Menurut data Perserikatan Bangsa-Bangsa (PBB), kegiatan pertanian, kehutanan dan aktivitas penggunaan lahan lain menyumbang 23 persen dari total emisi gas rumah kaca dari tahun 2007 hingga 2016. Angka ini melonjak jadi 37 persen jika kegiatan sebelum dan sesudah produksi turut diperhitungkan. Sementara itu peternakan menyumbang sekitar 14,5 persen dari emisi gas rumah kaca global.

Bahan baku udara

Enter Solar Foods, sebuah perusahaan Finlandia saat ini berusaha membuat bubuk protein yang bisa dimakan yang disebut Solein dengan menggunakan bahan baku dari air, udara, dan listrik terbarukan.

"Anda menghindari dampak penggunaan lahan seperti pembukaan hutan untuk pertanian, penggunaan pestisida dan penggunaan pupuk yang melepaskan gas rumah kaca dan sebagainya," ujar CEO dan salah satu pendiri Enter Solar Foods, Pasi Vainikka.

Solein dibuat dengan memasukkan mikroba ke dalam cairan. Mikroba tersebut kemudian diberi makan berupa gelembung kecil berisi hidrogen dan karbon dioksida. Proses ini mirip dengan pembuatan bir atau anggur, hanya saja tidak menggunakan anggur atau biji-bijian lain, ujar Vainikka. Setelah mengental, cairan ini dikeringkan menjadi bubuk yang sangat halus yang mengandung sekitar 65 persen protein dan rasanya seperti tepung gandum.

Pada September 2019, Solar Foods berhasil mencapai kesepakatan dengan perusahaan makanan Nordic Fazer untuk mengembangkan produk makanan dengan menggunakan Solein. Bahan ini bisa digunakan dalam produk nabati yang telah ada di pasaran atau di masa depan mungkin juga bisa dipakai untuk menumbuhkan daging di laboratorium. Harga produksi Solein sekitar € 5 (sekitar Rp 77.000,-) per kilogram dan akan dipasarkan pada tahun 2021, kata Vainikka.

Fermentasi adalah kunci

Perusahaan lain yang berusaha mengurangi emisi pertanian melalui fermentasi adalah String Bio dari Bangalore, India. Perusahaan ini berusaha untuk mengubah metana menjadi protein bubuk untuk dikonsumsi hewan.
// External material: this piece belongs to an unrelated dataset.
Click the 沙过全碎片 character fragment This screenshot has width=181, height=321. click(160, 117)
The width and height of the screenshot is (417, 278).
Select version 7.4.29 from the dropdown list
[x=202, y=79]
Metana adalah gas rumah kaca yang lebih kuat daripada karbon dioksida karena dapat menyimpan panas 28 kali lebih banyak,

"Menurut kami ini mungkin dampak terbaik yang dapat manusia miliki di dunia ini, yaitu ketika kita mengambil sesuatu yang tidak kita perlukan dari lingkungan dan mengubahnya menjadi sesuatu yang kita butuhkan," kata Vinod Kumar, yang bersama istrinya Ezhil Subbian mendirikan perusahaan ini.
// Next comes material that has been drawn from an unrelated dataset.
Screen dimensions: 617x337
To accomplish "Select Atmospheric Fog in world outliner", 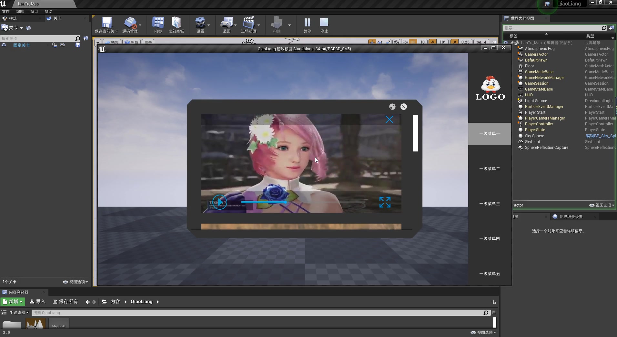I will coord(540,48).
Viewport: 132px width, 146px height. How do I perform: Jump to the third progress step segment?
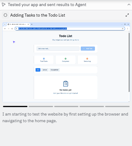[66, 106]
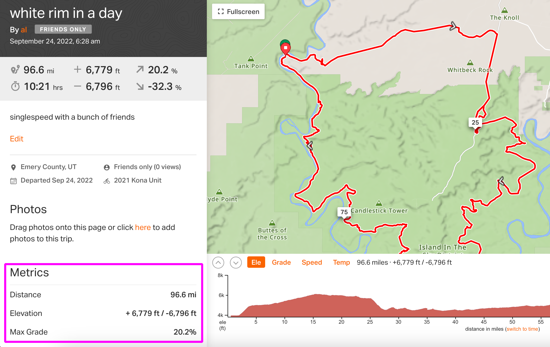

Pertimbangan lingkungan, seiring dengan keprihatinan atas kesejahteraan hewan dan kesehatan manusia, telah mendorong permintaan dan pasokan atas protein alternatif, kata Dan Altschuler Malek, Managing Partner di perusahaan investasi Unovis Partners. Hanya 10 tahun yang lalu, dia mengatakan, pengecer melihat protein alternatif sebagai sesuatu yang berisiko, tetapi "hari ini mereka menyadari adanya permintaan besar terhadap produk ini."

Unovis mengelola New Crop Capital, sebuah dana investasi eksklusif dalam pengembangan pengganti daging, makanan laut, dan susu.
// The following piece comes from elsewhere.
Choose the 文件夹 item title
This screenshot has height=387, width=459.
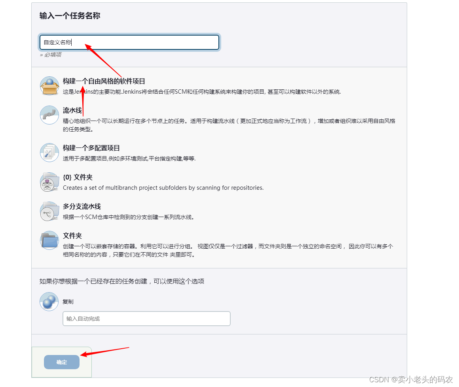click(x=72, y=236)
New Crop juga berinvestasi di Nova Meats, sebuah perusahaan Spanyol yang menggunakan mesin cetak 3D khusus untuk menghasilkan steak yang dapat meniru rasa dan tekstur daging asli. Printer ini menghasilkan steak vegan tiga dimensi menggunakan jarum suntik bergaya cartridge yang menggunakan protein nabati.

Dari volkano dan organisme kecil

Protein buatan generasi baru ini diklaim tidak begitu banyak diproses, kata Thomas Jonas, CEO Sustainable Bioproducts yang proteinnya didasarkan pada mikroba yang ditemukan di sumber air panas vulkanik Taman Nasional Yellowstone.

Setelah mengumpulkan dana sebesar 33 juta dolar AS (Rp 513 miliar) pada bulan Februari, perusahaan ini berencana untuk menghasilkan apa yang mereka sebut sebagai produk "setara hamburger" pada tahun depan melalui "fermentasi baru" dari mikroba.

Dengan kapasitas penuh, pabrik seluas 3.250 meter persegi di Chicago ini dapat menghasilkan burger yang setara dengan burger sapi yang merumput di lahan seluas 6.100 hektare, kata Jonas.

Bagi investor seperti Altschuler Malek, protein alternatif adalah masalah pilihan bagi konsumen, dengan tiga hal penting: "Rasanya harus enak, memenuhi batas harga tertentu dan harus dapat diproduksi secara massal," katanya.